In the quest to speed-up processing of Sudokus, we’re wondering – does it make sense to recode Sudoku solving using CUDA? Before you do that, it makes to optimize what we have already and do some preparatory work to smooth the transition to CUDA if needed.
Remember – we’re not trying to all Sudokus of any size, though that might be nice. Specifically, we are trying to speed up the solving of large Sudokus which in theory could be solved by anyone using hidden singles strategies only. Most of the time in the code is spent resolving what values are candidate solutions for a block.
boxpos = order * (row // order) + (col // order)

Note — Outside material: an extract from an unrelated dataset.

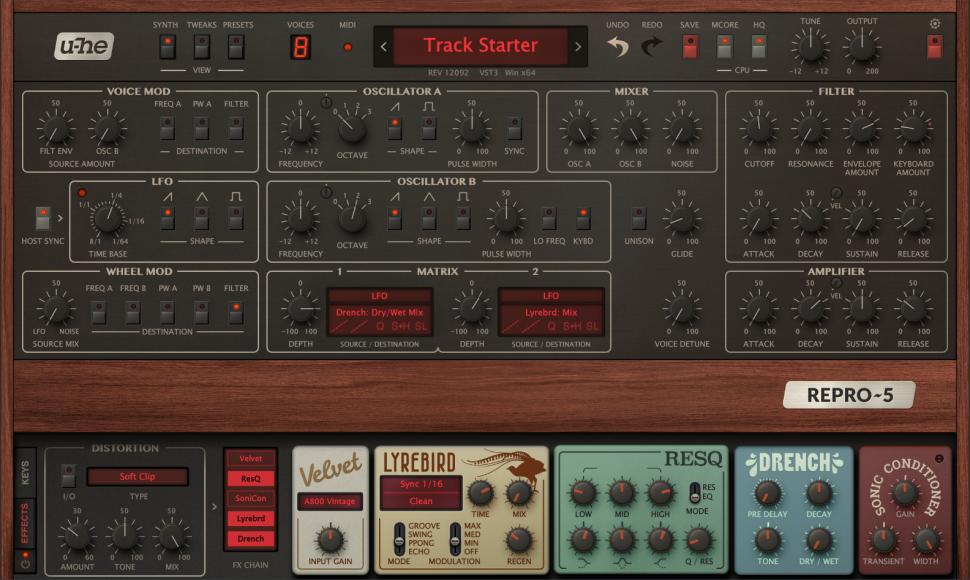Set Lyrebird MODULATION switch to OFF
This screenshot has width=970, height=580.
455,551
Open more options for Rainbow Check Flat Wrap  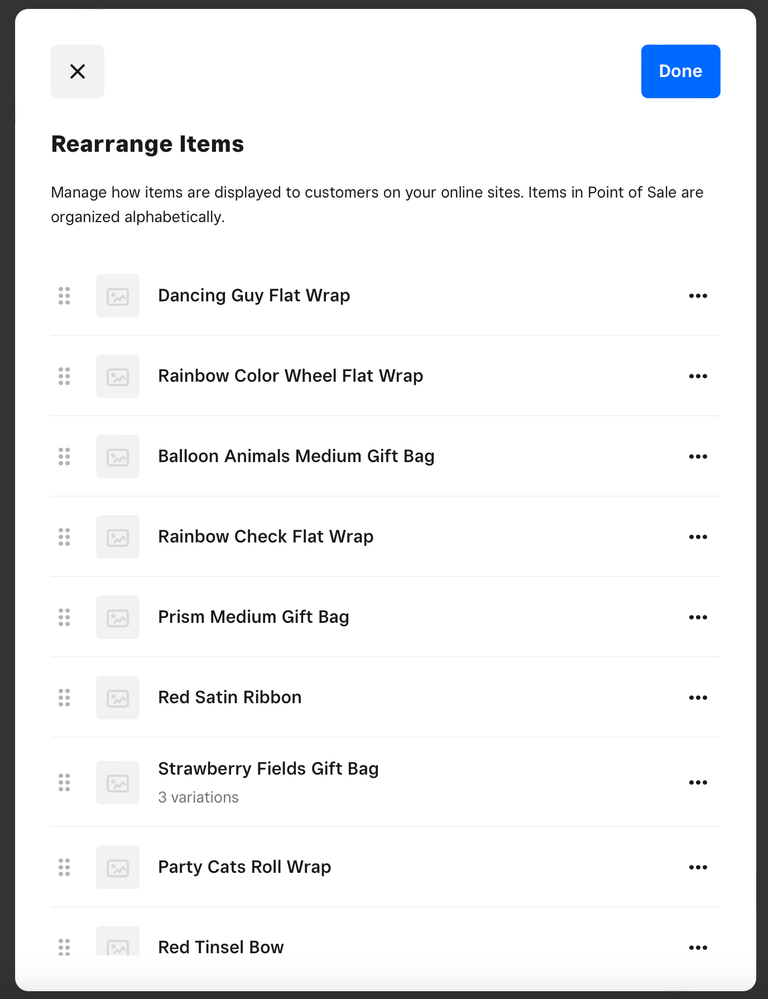[698, 537]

candidates = reduce(np.intersect1d, (RowCandidates[row],ColCandidates[col],BoxCandidates[boxpos]))
if candidates.size == 1:
return row, col, candidates[0]
else:
return None
Leveraging Numpy
For each cell that is blank we check each associated row, column, and block or box to see if there is only one value that satisfies the solution. The first step in optimizing is to vectorize this code. Unfortunately, it doesn’t seem to vectorize easily. However, if we reframe the problem so that we take advantage of numpy’s built in vectorization, we get
# grid is a 2D numpy array for the Sudoku puzzle
# RowCandidates is a 1D boolean array where each value present in a row is noted
# ColCandidates is a 1D boolean array where each value present in a column is noted
# BoxCandidates is a 1D boolean array where each value present in a block is noted
mask = (grid == 0)
indices = np.where(mask)
rowList, colList = indices
boxList = order * (rowList // order) + (colList // order)
candidates = ~(RowCandidates[rowList] | ColCandidates[colList] | BoxCandidates[boxList])

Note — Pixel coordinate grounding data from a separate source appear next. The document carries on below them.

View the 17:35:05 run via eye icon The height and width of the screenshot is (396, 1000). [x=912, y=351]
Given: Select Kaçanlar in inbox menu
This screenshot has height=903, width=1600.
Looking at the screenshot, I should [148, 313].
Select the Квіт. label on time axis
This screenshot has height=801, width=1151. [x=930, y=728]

The code looks somewhat similar. However, now we are handling the entire Sudoku for all blanks that are present. Wait a minute. This looks suspiciously like the candidate mode in most Sudoku games. We’re not against computing candidates for each cell. We’re against storing the candidates. Why? Because even in the best of cases the memory requirements are equal to
memory (bytes) = number of blanks * box dimension * box dimension
Key Message
What’s the big deal? The number of blanks scale with the box dimension raised to the 4th power. That means memory scales with the box dimension to the 6th power (or grid dimension to the 3rd power). You quickly run out of memory. Essentially calculating the potential candidate solutions for each cell vs. retaining the candidates in memory is a tradeoff of speed vs. memory. The speedup can be up to 40x – at least for the Sudokus that we can solve to date.
Can we compromise and use a little less memory and keep some of the speedup? We’ll see… And all of this effort is BEFORE we try to use CUDA with a GPU…
The key question is whether is enough “work” for the GPU to offset data transfer times. If we can develop a simulated annealing solver that might be more efficient for really large Sudokus.